Functions the same as plot_upset_genes.

Plot all variables at multiple FDR cutoffs.

plot_venn_genes(model_result = example.model, 
                models = "lme")$venn %>% 
  patchwork::wrap_plots(ncol=2)

Select specific FDR cutoff(s).

plot_venn_genes(model_result = example.model, 
                models = "lme",
                fdr_cutoff = 0.05)

## $venn
## $venn$`0.05`

Select variable(s) of interest.

plot_venn_genes(model_result = example.model, 
                models = "lme",
                fdr_cutoff = 0.05,
                variables = c("asthma","virus"))

## $venn
## $venn$`0.05`

If you’re using a contrasts model, specify contrasts instead.

plot_venn_genes(model_result = example.model, 
                models = "lme.contrast",
                fdr_cutoff = 0.05,
                contrasts = c("HRV healthy - none healthy",
                              "HRV asthma - none asthma"))

## $venn
## $venn$`0.05`

Include the random effect and/or intercept if the model has one.

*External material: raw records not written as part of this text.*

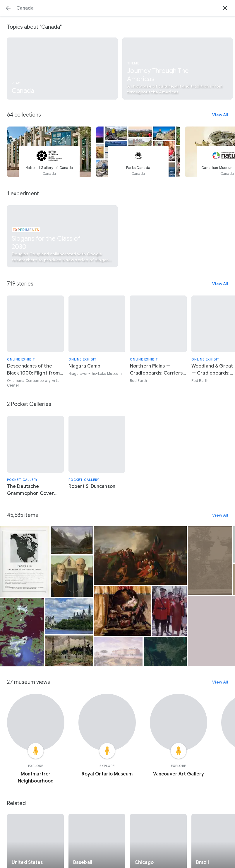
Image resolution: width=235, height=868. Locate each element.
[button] (8, 8)
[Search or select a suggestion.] (118, 8)
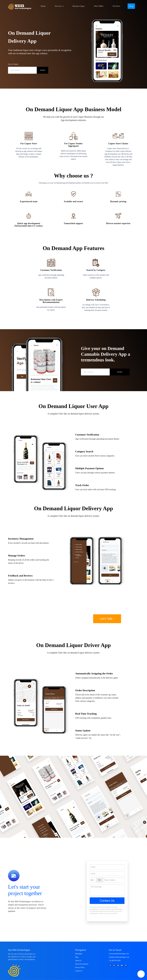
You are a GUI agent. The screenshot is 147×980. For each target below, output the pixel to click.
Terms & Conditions (82, 964)
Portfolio (116, 6)
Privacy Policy (80, 967)
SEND (42, 70)
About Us (78, 961)
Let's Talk (107, 619)
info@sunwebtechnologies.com (119, 957)
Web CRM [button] (99, 6)
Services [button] (59, 6)
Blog (77, 957)
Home (43, 6)
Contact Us (107, 900)
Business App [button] (79, 6)
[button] (141, 974)
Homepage (79, 954)
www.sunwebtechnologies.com (119, 954)
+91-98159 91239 (115, 961)
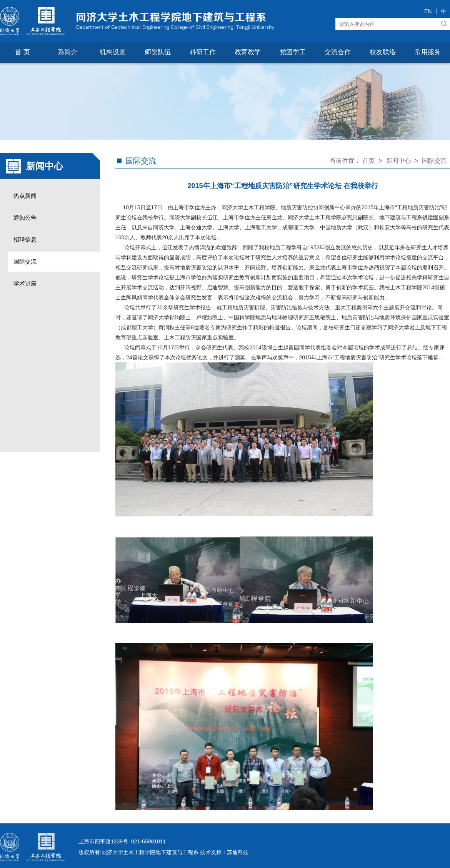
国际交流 (25, 261)
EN (428, 11)
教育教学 (248, 52)
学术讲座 (25, 283)
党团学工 (293, 52)
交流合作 (338, 52)
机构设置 (113, 52)
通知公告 (25, 217)
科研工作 (203, 52)
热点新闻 (25, 195)
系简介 (67, 52)
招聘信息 (25, 239)
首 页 (22, 52)
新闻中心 (398, 160)
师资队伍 (158, 52)
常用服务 (428, 52)
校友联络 (383, 52)
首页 (368, 160)
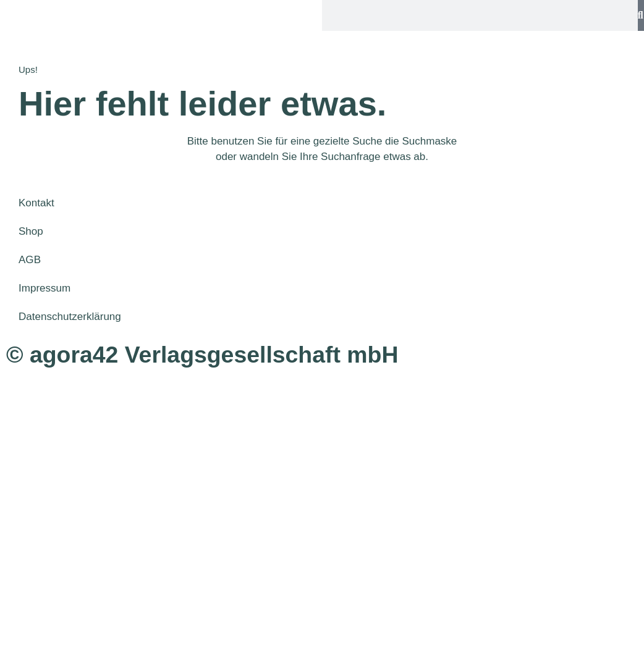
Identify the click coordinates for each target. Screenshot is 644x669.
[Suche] (641, 15)
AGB (30, 259)
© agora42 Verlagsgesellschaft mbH (202, 355)
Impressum (44, 288)
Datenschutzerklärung (69, 316)
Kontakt (36, 203)
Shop (31, 231)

plot_venn_genes(model_result = example.model, 
                models = "lme",
                fdr_cutoff = 0.05,
                random = TRUE, intercept = TRUE)

## $venn
## $venn$`0.05`

Save the genes in each part of the Venn’s overlap for downstream analyses.

venn_result <- plot_venn_genes(model_result = example.model, 
                models = "lme",
                fdr_cutoff = 0.05,
                return_genes = TRUE)
venn_result$venn

## $`0.05`

venn_result$gene$`0.05` %>% head

##              gene virus:asthma asthma virus
## 1 ENSG00000002587         <NA>   <NA>     Y
## 2 ENSG00000013810         <NA>      Y     Y
## 3 ENSG00000023287         <NA>   <NA>     Y
## 4 ENSG00000034510         <NA>   <NA>     Y
## 5 ENSG00000050130         <NA>   <NA>     Y
## 6 ENSG00000054118         <NA>   <NA>     Y

Compare DEGs in two different models.

plot_venn_genes(model_result = list("noCov"=example.model,
                                    "medianCV"=example.model2), 
                models = "lme",
                variables = "virus",
                fdr_cutoff = 0.05)

## $venn
## $venn$`0.05`

Note that labels might get cutoff if they are too long, so you may need to expand the plot limits. A good way to do this is to first find the current limits by adding a theme with xy axes and then setting lims on the single Venn result. For example, here we expand the y limits (even though the labels are not cutoff).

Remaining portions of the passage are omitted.